Plan of the "Great Death Pit," so called because it held the bodies of seventy-three retainers. Reprinted from Woolley's The Royal Cemetery, Ur Excavations, Vol. 2, published in 1934.

C. Leonard Woolley, 1934, and the Iraq's Ancient Past, Penn Museum

Although ten of the Royal Tombs at Ur contained the remains of a central or primary individual, six of them were what Woolley called "grave pits" or "death pits" like this one. Woolley's "Grave Pits" were shafts leading down to the tombs and sunken courtyards built around the tomb or adjacent to it. The adjacent shafts and courtyards were filled with skeletons of retainers, most of them also dressed in jewels and carrying bowls.

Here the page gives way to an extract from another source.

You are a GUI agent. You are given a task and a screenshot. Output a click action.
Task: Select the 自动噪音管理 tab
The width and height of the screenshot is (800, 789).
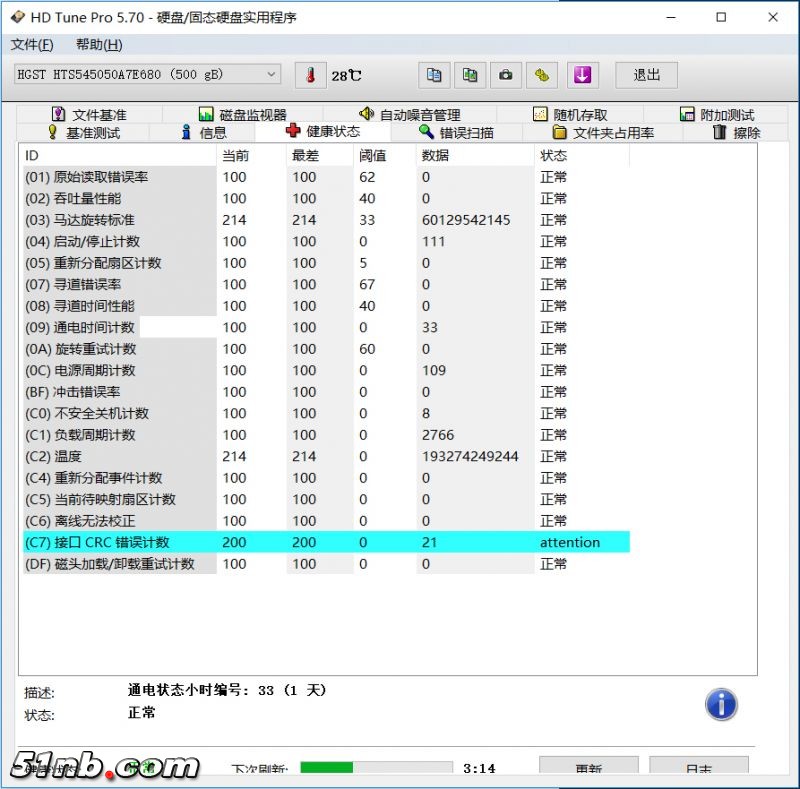(x=410, y=115)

The largest of these pits was called the Great Pit of Death, located adjacent to Queen Puabi's tomb and measuring 4 x 11.75 meters. Over seventy individuals were buried here, neatly laid out, wearing jewels and carrying bowls or cups. Bioarchaeological studies of these skeletons show that many of these people had labored hard during their lives, supporting Woolley's notion that some of these were servants, even if dressed in finery and perhaps attending a banquet on the last day of their lives.

Recent CT scans and associated studies of some of the servants' bodies have revealed that they were killed by blunt force trauma, then preserved with heat and mercury, then dressed in their finery and laid out in rows for the trip to the afterlife.